Les femmes prennent (enfin) le micro

La solution pour contrebalancer ces lyrics masculines, ce serait la présence de femme dans ce milieu très viril où peu d’artistes féminines ont réussi à y faire leur place. Il faudrait que l'on donne davantage la parole aux femmes afin qu'elles partagent elles-aussi leur vécu, leurs histoires de cœur et leurs histoires de cul.

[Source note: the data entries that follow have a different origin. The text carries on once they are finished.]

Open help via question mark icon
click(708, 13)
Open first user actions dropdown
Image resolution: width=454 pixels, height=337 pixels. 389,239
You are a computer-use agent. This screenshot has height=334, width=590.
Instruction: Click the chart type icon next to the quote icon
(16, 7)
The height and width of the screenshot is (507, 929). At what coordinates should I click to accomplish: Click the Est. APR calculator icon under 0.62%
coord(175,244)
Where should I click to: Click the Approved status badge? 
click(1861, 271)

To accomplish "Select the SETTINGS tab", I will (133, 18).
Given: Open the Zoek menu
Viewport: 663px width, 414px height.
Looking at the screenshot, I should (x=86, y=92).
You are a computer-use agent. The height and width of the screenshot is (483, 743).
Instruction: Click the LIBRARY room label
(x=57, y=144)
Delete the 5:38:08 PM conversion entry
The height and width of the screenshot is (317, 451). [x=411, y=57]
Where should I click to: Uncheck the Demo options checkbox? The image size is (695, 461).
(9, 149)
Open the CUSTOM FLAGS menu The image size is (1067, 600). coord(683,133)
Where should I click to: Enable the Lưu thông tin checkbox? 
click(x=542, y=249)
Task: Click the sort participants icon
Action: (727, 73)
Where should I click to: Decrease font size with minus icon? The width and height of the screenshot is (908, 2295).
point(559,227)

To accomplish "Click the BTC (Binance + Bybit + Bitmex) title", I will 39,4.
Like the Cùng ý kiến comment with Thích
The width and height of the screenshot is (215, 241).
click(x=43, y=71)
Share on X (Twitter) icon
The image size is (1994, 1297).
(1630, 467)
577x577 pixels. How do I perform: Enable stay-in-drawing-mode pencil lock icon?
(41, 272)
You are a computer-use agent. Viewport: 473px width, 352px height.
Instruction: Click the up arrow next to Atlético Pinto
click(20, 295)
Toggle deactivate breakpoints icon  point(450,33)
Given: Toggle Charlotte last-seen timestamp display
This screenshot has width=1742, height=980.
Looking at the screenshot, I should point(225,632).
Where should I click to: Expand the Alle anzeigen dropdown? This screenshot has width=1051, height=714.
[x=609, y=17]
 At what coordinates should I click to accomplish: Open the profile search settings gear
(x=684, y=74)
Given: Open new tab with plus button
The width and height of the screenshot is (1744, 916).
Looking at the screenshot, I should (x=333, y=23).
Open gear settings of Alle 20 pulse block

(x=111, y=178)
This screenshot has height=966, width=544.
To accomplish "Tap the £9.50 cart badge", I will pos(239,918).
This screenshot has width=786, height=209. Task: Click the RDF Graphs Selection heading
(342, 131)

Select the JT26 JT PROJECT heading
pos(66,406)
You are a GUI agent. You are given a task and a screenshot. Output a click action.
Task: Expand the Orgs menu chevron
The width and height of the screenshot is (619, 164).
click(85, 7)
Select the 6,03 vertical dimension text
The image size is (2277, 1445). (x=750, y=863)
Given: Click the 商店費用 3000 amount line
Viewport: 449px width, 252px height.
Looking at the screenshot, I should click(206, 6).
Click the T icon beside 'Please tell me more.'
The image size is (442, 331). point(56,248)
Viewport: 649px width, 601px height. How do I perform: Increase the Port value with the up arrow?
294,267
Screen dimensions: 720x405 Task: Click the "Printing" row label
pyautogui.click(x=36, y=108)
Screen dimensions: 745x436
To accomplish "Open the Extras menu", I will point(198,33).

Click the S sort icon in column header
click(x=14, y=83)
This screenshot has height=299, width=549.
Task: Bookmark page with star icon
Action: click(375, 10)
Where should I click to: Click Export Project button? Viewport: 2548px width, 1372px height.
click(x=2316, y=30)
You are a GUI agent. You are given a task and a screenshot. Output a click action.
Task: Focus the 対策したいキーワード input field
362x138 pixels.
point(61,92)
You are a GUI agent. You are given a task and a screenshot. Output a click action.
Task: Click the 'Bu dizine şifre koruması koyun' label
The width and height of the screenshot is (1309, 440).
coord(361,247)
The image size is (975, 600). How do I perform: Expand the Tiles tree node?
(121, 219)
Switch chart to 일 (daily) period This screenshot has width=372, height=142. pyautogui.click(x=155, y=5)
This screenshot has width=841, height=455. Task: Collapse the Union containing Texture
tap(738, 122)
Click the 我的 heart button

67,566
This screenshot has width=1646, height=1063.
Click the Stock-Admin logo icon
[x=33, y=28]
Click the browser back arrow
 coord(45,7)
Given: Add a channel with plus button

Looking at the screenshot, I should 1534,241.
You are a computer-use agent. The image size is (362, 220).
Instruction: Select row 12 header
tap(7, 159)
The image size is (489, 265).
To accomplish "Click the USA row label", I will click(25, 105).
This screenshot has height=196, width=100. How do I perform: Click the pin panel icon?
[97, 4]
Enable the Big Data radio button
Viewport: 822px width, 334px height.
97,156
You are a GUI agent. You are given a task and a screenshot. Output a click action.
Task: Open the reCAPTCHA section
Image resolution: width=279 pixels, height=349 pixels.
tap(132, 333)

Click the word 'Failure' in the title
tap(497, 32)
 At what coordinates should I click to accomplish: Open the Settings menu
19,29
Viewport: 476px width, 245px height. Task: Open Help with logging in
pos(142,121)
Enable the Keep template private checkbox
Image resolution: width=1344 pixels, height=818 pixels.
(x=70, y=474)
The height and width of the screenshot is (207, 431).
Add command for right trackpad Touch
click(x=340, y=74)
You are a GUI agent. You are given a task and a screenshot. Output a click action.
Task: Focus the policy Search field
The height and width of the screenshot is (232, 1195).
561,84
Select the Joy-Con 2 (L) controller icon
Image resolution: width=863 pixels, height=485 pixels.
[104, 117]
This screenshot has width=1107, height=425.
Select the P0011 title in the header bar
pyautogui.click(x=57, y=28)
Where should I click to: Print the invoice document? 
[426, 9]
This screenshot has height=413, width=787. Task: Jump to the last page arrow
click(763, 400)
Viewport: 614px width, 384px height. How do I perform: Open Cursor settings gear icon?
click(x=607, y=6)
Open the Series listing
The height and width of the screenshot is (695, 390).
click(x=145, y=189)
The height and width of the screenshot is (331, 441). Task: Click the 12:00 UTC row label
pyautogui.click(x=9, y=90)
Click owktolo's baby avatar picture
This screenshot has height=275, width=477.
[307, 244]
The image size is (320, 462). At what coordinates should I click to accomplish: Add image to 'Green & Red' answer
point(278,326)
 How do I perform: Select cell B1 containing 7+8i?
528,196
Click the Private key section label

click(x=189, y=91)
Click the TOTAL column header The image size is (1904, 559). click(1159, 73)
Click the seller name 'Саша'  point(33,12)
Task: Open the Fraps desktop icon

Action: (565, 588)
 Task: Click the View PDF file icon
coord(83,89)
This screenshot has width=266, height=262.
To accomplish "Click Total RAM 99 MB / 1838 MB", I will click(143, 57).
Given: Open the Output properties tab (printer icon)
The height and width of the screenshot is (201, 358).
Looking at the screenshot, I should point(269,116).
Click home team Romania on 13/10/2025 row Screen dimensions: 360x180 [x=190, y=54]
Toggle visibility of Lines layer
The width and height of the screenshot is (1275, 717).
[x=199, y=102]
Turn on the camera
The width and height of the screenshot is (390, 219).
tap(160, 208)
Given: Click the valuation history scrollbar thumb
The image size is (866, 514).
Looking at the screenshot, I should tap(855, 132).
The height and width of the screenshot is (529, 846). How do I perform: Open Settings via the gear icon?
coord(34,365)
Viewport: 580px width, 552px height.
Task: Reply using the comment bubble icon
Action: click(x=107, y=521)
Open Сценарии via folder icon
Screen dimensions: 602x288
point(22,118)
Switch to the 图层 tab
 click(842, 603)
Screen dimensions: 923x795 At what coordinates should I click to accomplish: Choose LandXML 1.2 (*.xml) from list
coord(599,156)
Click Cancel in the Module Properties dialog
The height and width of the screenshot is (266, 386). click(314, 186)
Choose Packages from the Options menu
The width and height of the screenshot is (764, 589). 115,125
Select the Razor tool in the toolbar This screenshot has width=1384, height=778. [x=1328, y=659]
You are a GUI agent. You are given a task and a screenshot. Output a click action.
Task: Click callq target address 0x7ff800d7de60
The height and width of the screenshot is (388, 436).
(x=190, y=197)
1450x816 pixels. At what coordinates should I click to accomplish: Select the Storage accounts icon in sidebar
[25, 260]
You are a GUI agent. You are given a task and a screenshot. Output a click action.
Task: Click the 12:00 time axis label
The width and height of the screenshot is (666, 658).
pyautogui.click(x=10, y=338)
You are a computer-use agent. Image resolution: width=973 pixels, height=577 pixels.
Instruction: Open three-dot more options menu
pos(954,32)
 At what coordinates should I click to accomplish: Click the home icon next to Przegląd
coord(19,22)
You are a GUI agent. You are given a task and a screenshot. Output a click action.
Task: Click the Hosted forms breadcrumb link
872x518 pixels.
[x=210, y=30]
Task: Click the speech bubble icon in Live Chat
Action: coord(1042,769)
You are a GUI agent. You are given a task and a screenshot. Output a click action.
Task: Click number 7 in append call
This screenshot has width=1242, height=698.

Heureusement, une nouvelle génération de rappeuses féministes et engagées est là pour faire bouger les choses et briser les clichés. Ainsi, on comprendra que parler de ces sujets-là, c’est juste la vie, et qu’il faut les différencier d’un discours potentiellement sexiste. Aux États-Unis, la scène rap féminine est très développée, avec des artistes comme Nicky Minaj, Cardi B ou encore Saweetie. En France, si Diam’s a eu un impact monstrueux sur l’ouverture de cette scène aux artistes féminines, Chilla, Lala&Ce, Vicky R ou encore Shay font également bouger les choses. Cette dernière confiait au média 20 minutes : “Aujourd’hui sur le marché français, il y a beaucoup de femmes qui écoutent du rap, mais elles sont obligées de n’écouter que des mecs parce qu’il n’y a que des mecs. On doit s’identifier à eux alors que les femmes ont aussi des choses à dire”.

Si on a beaucoup incriminé le rap français pour ne pas toujours avoir été très tendre avec les femmes, c’est loin d’être le seul genre à l’être. On se rappelle de Michel Sardou qui chantait impunément dans Les Villes de Solitude : "J'ai envie de violer des femmes, de les forcer à m'admirer". Et pour autant, jamais la variété française n'a été autant critiquée que le rap.